Arathi G Rajendran

Computational characterization of cerebellum granule neuron responses to auditory and visual inputs

The multimodal nature of sensory and tactile inputs to cerebellum is of significance for understanding brain function. Granule neuron properties in modifying auditory and visual stimuli was mathematically modeled in this study. Cerebellum granule neuron is a small electrotonically compact neuron and is among the largest number of neurons in the cerebellum. Granule neurons receives four excitatory inputs from four different mossy fibers. We mathematically reconstructed the firing patterns of both auditory and visual responses and decode the mossy fiber input patterns from both modalities. A detailed multicompartment biophysical model of granule neuron was used and in vivo behavior was modeled with short and long bursts. The cable compartmental model could reproduce input-output behavior as seen in real neurons to specific inputs. The response patterns reveal how auditory and visual patterns are encoded by the mossy fiber-granule cell relay and how multiple information modalities are processed by cerebellum granule neuron as responses of auditory and visual stimuli.

Computational neuroscience of substantia nigra circuit and dopamine modulation during parkinson's disease

Several interconnected brain circuits such as cerebellum, cerebral cortex, thalamus and basal ganglia process motor information in many species including mammals.

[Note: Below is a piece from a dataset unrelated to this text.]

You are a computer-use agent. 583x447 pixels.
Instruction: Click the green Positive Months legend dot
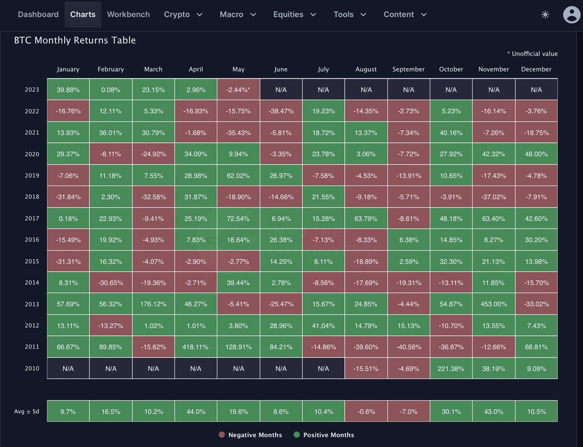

Interconnection between basal ganglia and cerebellum through thalamus and cortex may influence the pathways involved in basal ganglia processing. Malfunctions in the neural circuitry of basal ganglia influenced by modifications in the dopaminergic system, which are liable for an array of motor disorders and slighter cognitive issues in Parkinsons disease. Both basal ganglia and cerebellum receives input from and send output to the cerebral cortex and these structures influence motor and cognitive operations through cerebellar-thalamo-basal ganglia-cortical circuit. This interconnected circuit (basal ganglia-cerebellum) helps to understand the role of cerebellum in motor dysfunction during Parkinsons disease. To develop models of unsupervised learning as in brain circuits, we modelled sub thalamic nucleus, internal and external parts of Globus pallidus, fast spiking striatal neuron and medium spiny neuron in striatum using Adaptive Exponential Integrate and Fire model. Simulations highlight the correlation between firing of GPe and level of dopamine and the changes induced during simulated Parkinsons disease. Such models are crucial to understand the motor processing and for developing spiking based deep learning algorithms.

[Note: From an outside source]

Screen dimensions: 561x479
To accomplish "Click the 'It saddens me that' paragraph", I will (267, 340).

Mathematical Modelling of Cerebellar Granular Layer Neurons and Network Activity: Information Estimation, Population Behaviour and Robotic Abstractions

Recent studies show cerebellum having a crucial role in motor coordination and cognition, and it has been observed that in patients with movement disorders and other neurological conditions cerebellar circuits are known to be affected. Simulations allow insight on how cerebellar granular layer processes spike information and to understand afferent information divergence in the cerebellar cortex. With excitation-inhibition ratios adapted from in vitro experimental data in the cerebellum granular layer, the model allows reconstructing spatial recoding of sensory and tactile patterns in cerebellum. Granular layer population activity reconstruction was performed with biophysical modeling of fMRI BOLD signals and evoked local field potentials from single neuron and network models implemented in NEURON environment. In this chapter, evoked local field potentials have been reconstructed using biophysical and neuronal mass models interpreting averaged activity and constraining population behavior as observed in experiments. Using neuronal activity and correlating blood flow using the balloon and modified Windkessel model, generated cerebellar granular layer BOLD response. With the focus of relating neural activity to clinical correlations such models help constraining network models and predicting activity-dependent emergent behavior and manifestations. To reverse engineering brain function, cerebellar circuit functions were abstracted into a spiking network based trajectory control model for robotic articulation.